Belmont (Awabakal: Bahtahbah) is a suburb in the City of Lake Macquarie New South Wales, Australia, located 20 kilometres (12 mi) from Newcastle's central business district on the eastern side of Lake Macquarie.

Belmont is situated on a sandy peninsula formed by the Tasman Sea on the east and Lake Macquarie.

==History==
Prior to European settlement, the area around Belmont was inhabited by the Awabakal people – the Awabakal named the area Bahtahbah, meaning "hill on a lake". In 1825, Reverend Lancelot Edward Threlkeld established a Christian mission at Belmont at the behest of the London Missionary Society, occupying the area where the present-day TAFE campus is. He established small scale farming of wheat and Indian Corn and employed the local Aboriginal people to help him. While doing so, Threlkeld – with the help of local tribesman Biraban – recorded phonetically the language of the Awabakal and produced the first serious works on Aboriginal language, its grammar, usage, and relation to other Aboriginal tribal languages.

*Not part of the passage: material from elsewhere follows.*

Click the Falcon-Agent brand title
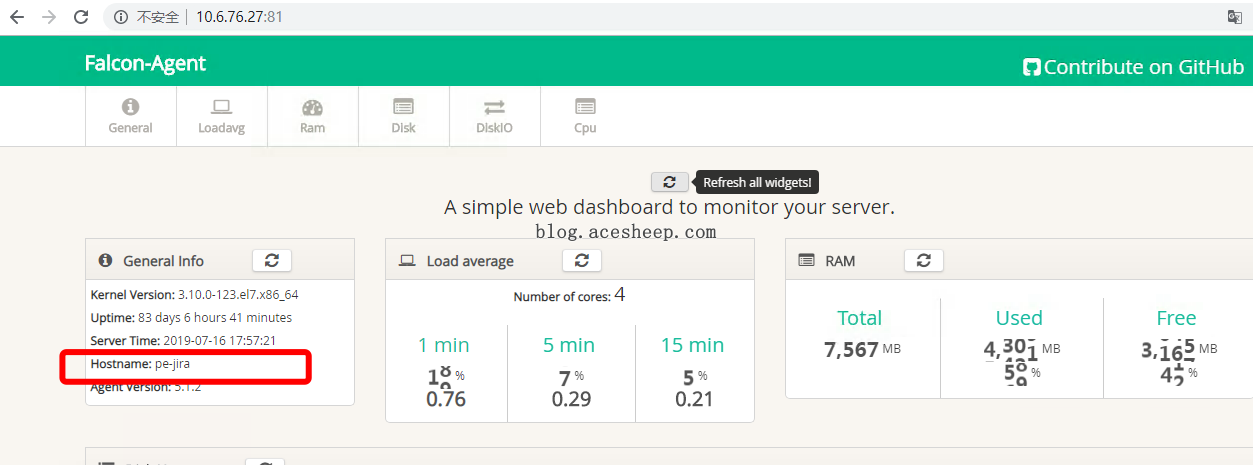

Thomas Williamson (1833–1880) was born in the northernmost island of Unst, Shetland Islands in a hamlet called Belmont. He was the third settler in the Lake Macquarie area and in 1865 selected 100 acres, including the site of Rev. Threlkeld's old Aboriginal mission to settle. On the rising land leading to the top of the hill, near the corner of Walter and Victoria Streets (and what became, many years later the Infants School) he built a large residence to serve as a guest house, naming it after the town of his birth "Belmont" House. It is thought the village which grew up around it may have assumed the name from the house. As the village grew, some of the streets were named after his children: Ada St leads down to the Lake Macquarie Yacht Club, Maude St comes from Cahill Oval down to the water at the baths. Walter St would have come right past the old Belmont house whilst Alick (named for Alexander) and Ernest Sts marked the eastern boundary of the original acreage. Thomas St, outside the shopping centre, is named after Thomas Williamson himself. On the eastern side of the old house Williamson planted a vineyard, facing towards the lagoon, and to the north an orchard including banana trees.

In 1874, he erected the first church just near where George St meets the highway, and the Belmont Post Office was opened in 1877 with Thomas Williamson himself as Postmaster. He continued in this capacity until his death. He was also the first licensee of the Belmont Hotel, which opened nearby the church. In 1873, realising that there were enough children in the local village to warrant the existence of one, he opened the first school, a single-roomed building, next to Maudeville Cottage. John Anderson bought "Anderson's Hill" in 1870 and built a guesthouse called "Bellevue" after which the road was named.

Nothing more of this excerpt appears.